— 要做的事 —
把下面这些行原样返回，图片不要放进答案里。

— 记录数据 —
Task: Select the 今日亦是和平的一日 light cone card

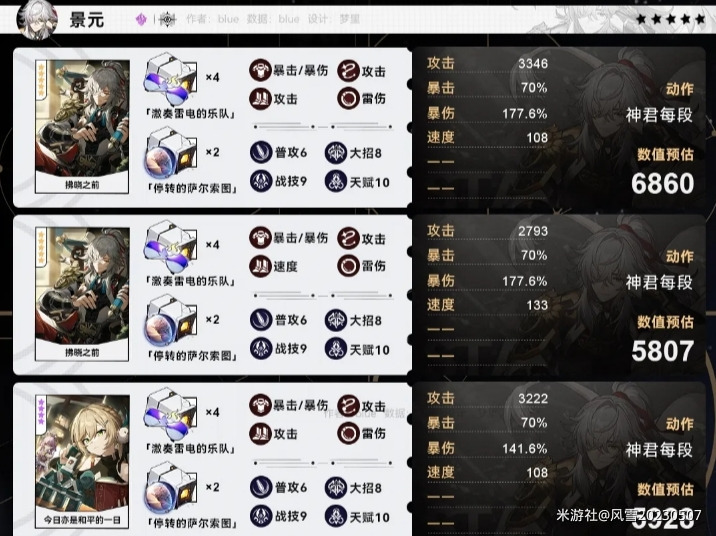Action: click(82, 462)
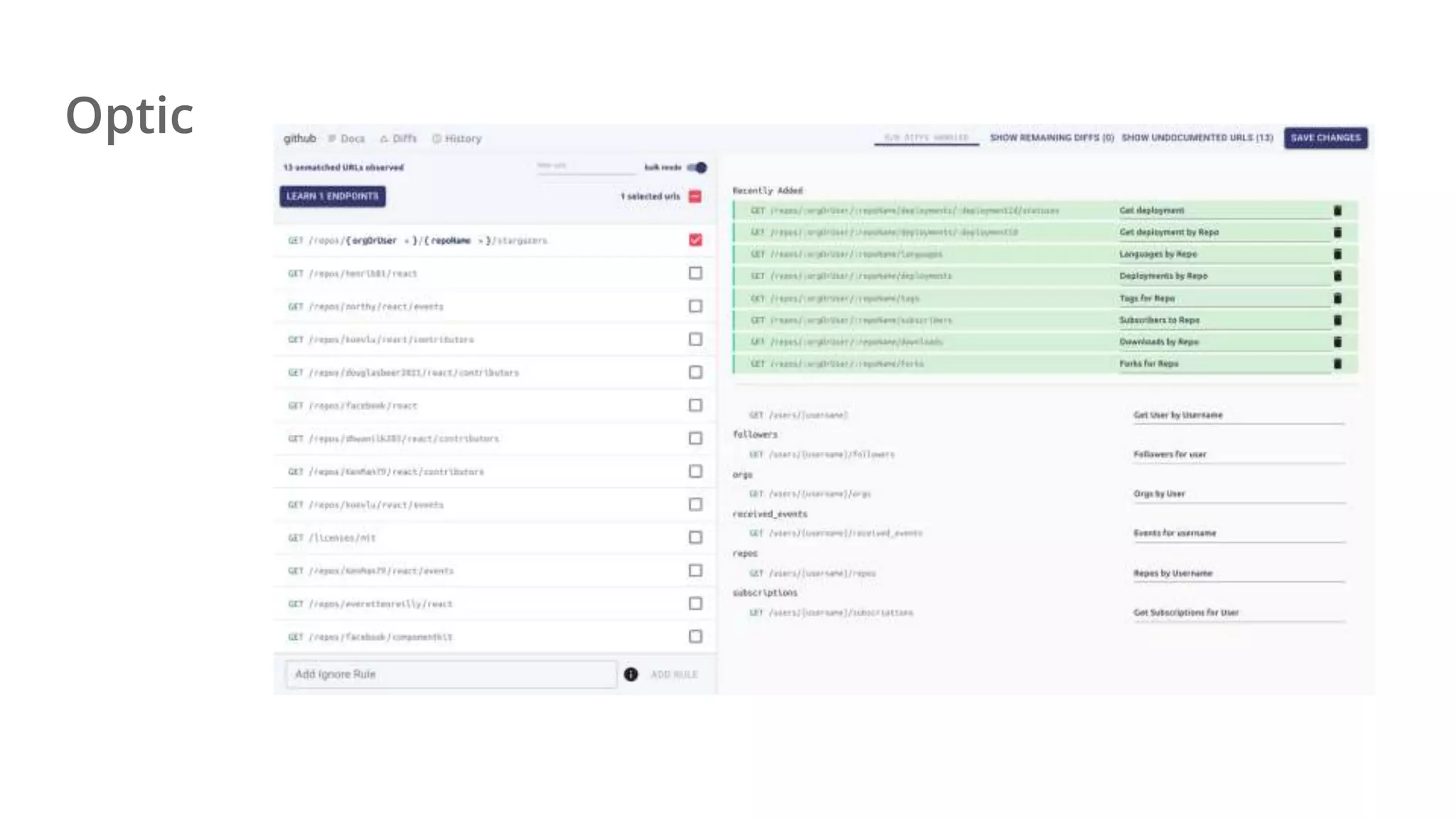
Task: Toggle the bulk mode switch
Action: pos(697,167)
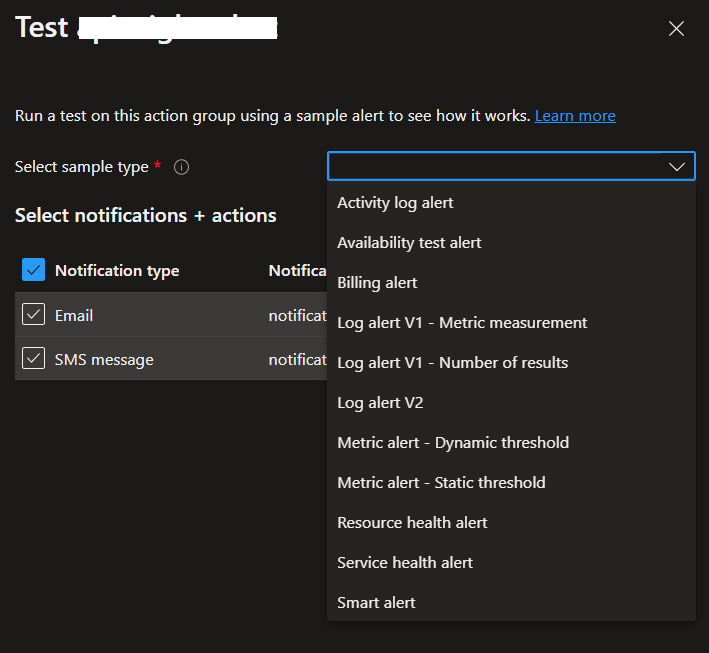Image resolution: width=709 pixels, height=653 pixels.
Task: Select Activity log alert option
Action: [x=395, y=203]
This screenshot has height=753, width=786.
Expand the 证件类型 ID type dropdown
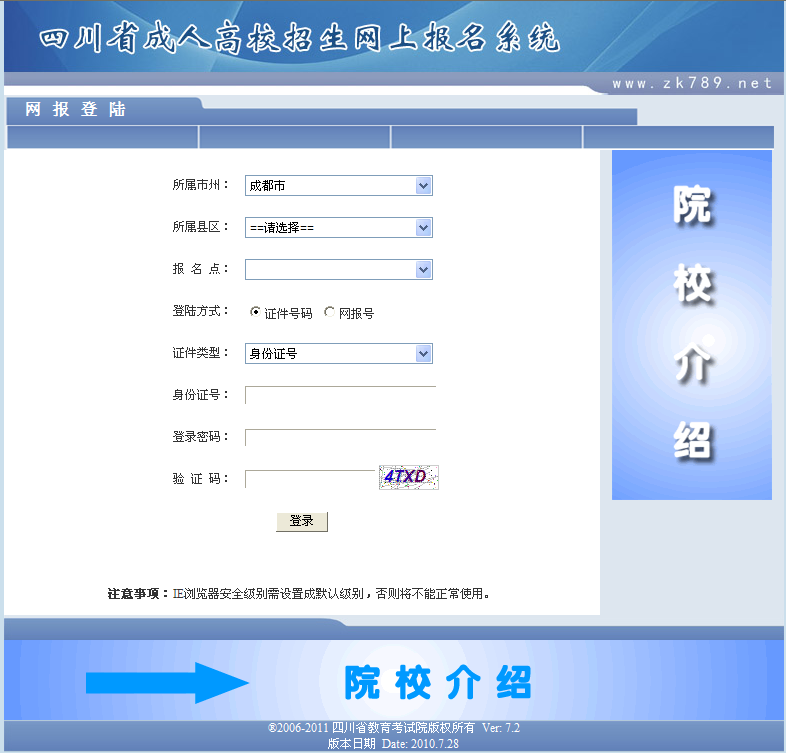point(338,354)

— 任务结果 —
Task: Select the 今日亦是和平的一日 light cone card

Action: click(82, 462)
Task: Toggle the bulk mode switch
Action: pos(697,167)
Image resolution: width=709 pixels, height=653 pixels.
Task: Select Activity log alert option
Action: [x=395, y=203]
This screenshot has height=753, width=786.
Expand the 证件类型 ID type dropdown
point(338,354)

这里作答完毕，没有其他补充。